Yearning | Teen Ink

Yearning

December 12, 2009
By Anonymous

An exclamatory breath exits through gritted teeth as he feels the sharp pain of a razor blade slide across his thigh. The first cut hurts, but all the rest force his emotional pain into his veins, into his body so that it is finally tangible and able to be dealt with; then he bleeds them out. He always debates with himself whether it is worth it or not to feel anything at all, whether being completely numb is I inferior to feeling naught but pain. For when he cuts, or burns, or hits, or anything else, it is for one of two reasons: either he feels unbearable pain, such crippling emotional pain, or he feels absolutely nothing at all. Self-mutilation is a way for him to try and bring him into equilibrium within, to try and find that middle ground and feel things other than pure pain. As the letters rise, “pain”, he laughs maniacally at the irony of its juxtaposition next to the word numb from a few months before. For now he feels the pain and yearns again for the lack thereof.

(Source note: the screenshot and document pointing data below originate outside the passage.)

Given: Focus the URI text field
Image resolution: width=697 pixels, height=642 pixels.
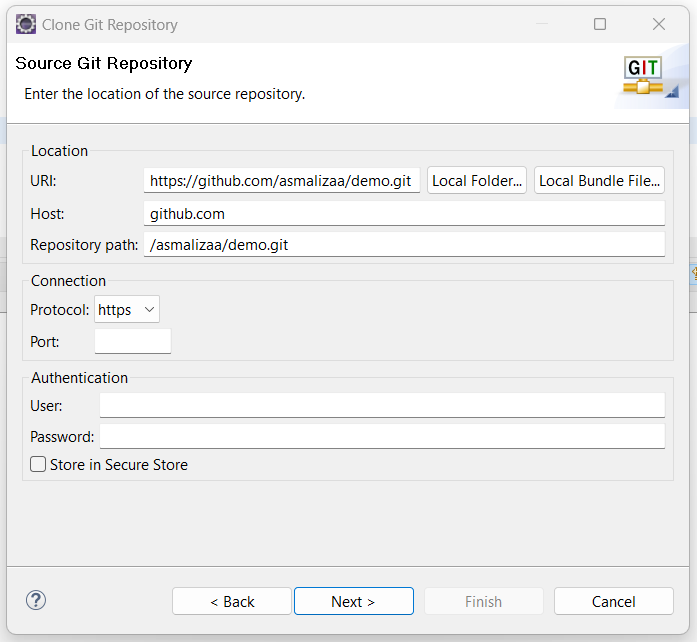Looking at the screenshot, I should [281, 181].
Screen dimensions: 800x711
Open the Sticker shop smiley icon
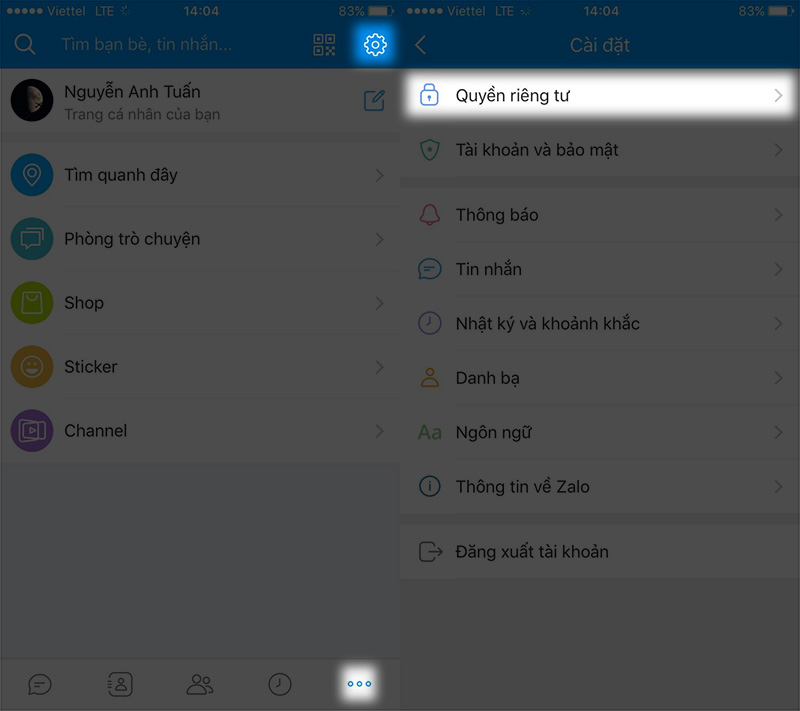click(x=32, y=367)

Time moves ever so slowly, each day drawn out to the extreme, but when he looks back, it appears as though a blur. How can this be? How can each second feel so long and yet be so unmemorable that he cannot tell the difference between them in retrospect? When he returns home he blathers on about unimportant experiences of the day, listening to his family’s dull lives with mock enthusiasm. He just needs to survive through dinner so that he can go upstairs during the time where everyone else seems to have heart to heart conversations and “read”. He wonders if anyone else knows that when a penny is liquefied and dripped onto the thigh that it rips out hair upon being lifted off. Afterwards, he can barely walk to his bed, his thigh is in such excruciating pain, and yet he laughs softly to himself, almost madly until his laughs turn to cries and he falls asleep on the pillow soaked with tears. He falls asleep, yearning for the time when he could feel something besides this immeasurable pain, for joy, or love, or even anger.

He gets off the bus and informs his mother that he is going out to his favorite place, a cliff in the marshes behind his house. She agrees without a second thought, and he strides out of the house, cigarettes and lighter in hand. He takes the long walk out to the cliff slowly, looking around at the familiar sights of all the mountain laurels, the squirrels darting from tree to tree, and the leaves that cover the ground. He sits on the cliff and smokes, contemplating life, death, love, hate, insanity. Death is a fascination of his, to an unhealthy degree, an almost Quirogan obsession. As he sits there, he notices something out of the ordinary, a noose tied from a tree a few yards away, that had not been there when he had visited his sanctuary but a few days ago. It makes him wonder even more if he will ever have the courage to die a poet’s death. He finds himself yearning for the feeling of that noose around his neck.

He returns home in time for the late Friday dinner, insisting that there was a campfire still smoldering in the woods, and that is why he smells of smoke. A painfully inquisitive dinner leaves him awaiting his time alone once more, needing to slip away upstairs and feel that sweet release. He goes upstairs and decides that he needs to leave, and quickly. He walks out to the cliff once more after escaping through the window, and after a smoke, he has another cigarette burn on his arm. The noose, swinging ominously in the wind, is still there. He slips it around his neck and dreams of jumping to end it all. He yearns for the courage to die when he trips. The impact doesn’t break his neck, he must die the slow death of asphyxiation, and as he sways back and forth, hanging off the cliff, he stares into the eyes of his brother, who yearns for his noose back.